Nezahualcóyotl, Méx.- Durante la infancia es común que los niños levanten la vista a las estrellas y sueñen que viajan al espacio; pocos son los que llegan a conocer la sensación de la ausencia de gravedad y pueden ver la Tierra y la Luna desde una nave espacial.
A finales de noviembre de 1985, 16 años después de que el primer hombre pisó la luna; un mexicano viajó en la misión Atlantis: Rodolfo Neri Vela; además fue el primer representante de Latinoamérica en llegar al espacio.
Neri Vela estudio la Ingeniería en Comunicaciones y Electrónica en la UNAM, cursó la maestría en Sistema de Telecomunicaciones en Inglaterra y el doctorado en Birmingham en el área de Electromagnetismo Aplicado.
Como parte de las jornadas por fomentar y difundir las experiencias de éxito de los mexicanos en el extranjero, el diputado Armando Soto Espino llevó a este conferencista a escuelas de Nezahualcóyotl con el objetivo de motivar a los estudiantes a continuar sembrando historias de éxito; en esta ocasión la conferencia se tituló “La vuelta al mundo en 90 minutos”.
Más allá de una charla técnica sobre la velocidad que puede alcanzar un transbordador espacial al ingresar a la atmósfera, o la temperatura que provoca la fricción de las partículas que se encuentras en las diferentes capas que envuelven a la Tierra, el doctor Neri Vela explicó las aportaciones que hizo México a los vuelos espaciales y al mundo.
Comentó que a raíz de su participación en la misión Atlantis, el mundo volteó los ojos a México para estudiar los aportes del amaranto, y noviembre de 1985 las tortillas comenzaron la conquista del espacio al ser incluidas en el menú de los astronautas.
Rodolfo Neri vela nació en Chilpancingo, Guerrero en febrero de 1952. A finales de este año se cumplen 30 años del viaje al espacio.
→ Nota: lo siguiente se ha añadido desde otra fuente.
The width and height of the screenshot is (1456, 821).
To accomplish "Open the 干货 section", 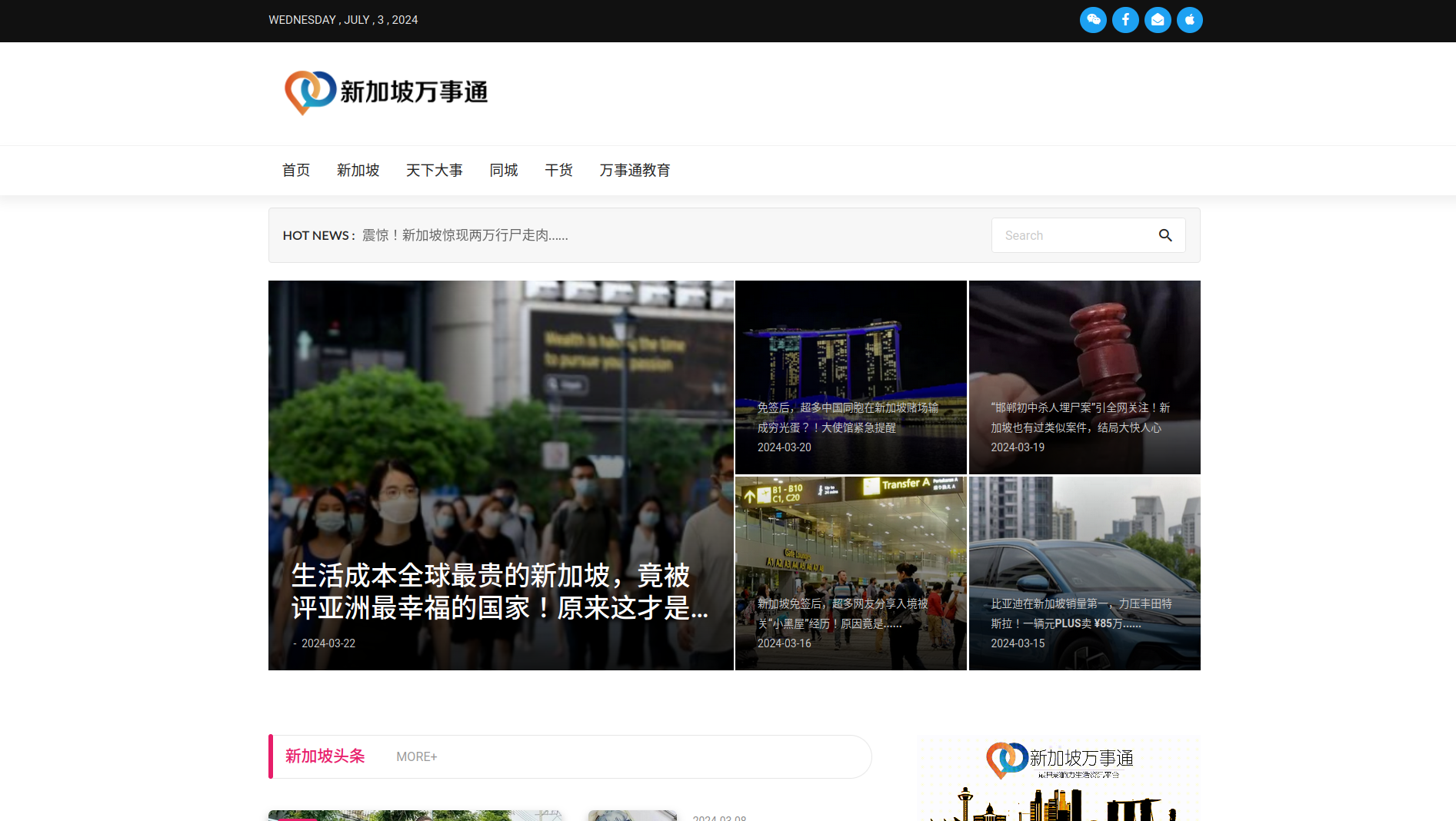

En esa ocasión orbitó 109 veces la Tierra y fue la primera vez que un presidente de México se comunicaba con un astronauta.
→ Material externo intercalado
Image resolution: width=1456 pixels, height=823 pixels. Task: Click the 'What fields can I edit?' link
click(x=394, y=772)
Durante la plática se tocaron los cambios que sufre el cuerpo al estar en ausencia de la fuerza de gravedad; la columna vertebral crece hasta cinco centímetros, la sangre se va a la cabeza, y las piernas se hacen más delgadas.
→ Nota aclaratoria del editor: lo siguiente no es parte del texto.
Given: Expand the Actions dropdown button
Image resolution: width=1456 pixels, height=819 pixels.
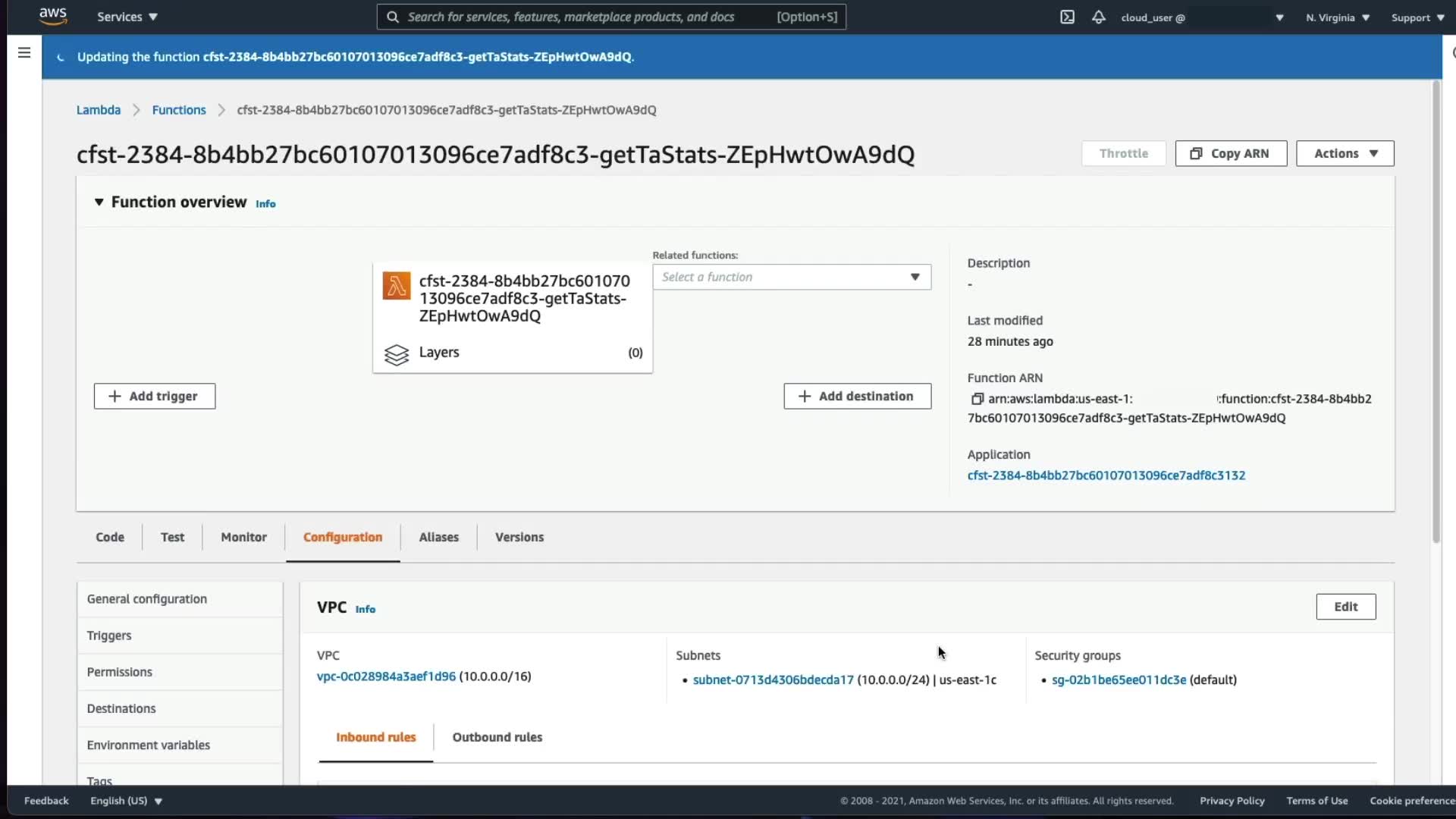Looking at the screenshot, I should (x=1345, y=153).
Más allá de hablar si hay vida en otros planetas, dejó en claro que se deben perseguir los sueños y aprovechar las oportunidades que brindan las escuelas para prepararse y destacar en el ámbito que cada uno desee.
A lo largo de la charla dejó en claro que los estudiantes deben ser agradecidos con sus padres por la oportunidad que les ofrecen al inscribirlos en alguna escuela; con los maestros por las recomendaciones y orientación que les hacen, y sobretodo, tener claro el rumbo al que quieren encaminarse.
Al final se la ponencia firmó libros y se fotografió con los alumnos, padres e invitados que acudieron a la secundaria técnica 39 de la colonia Benito Juárez.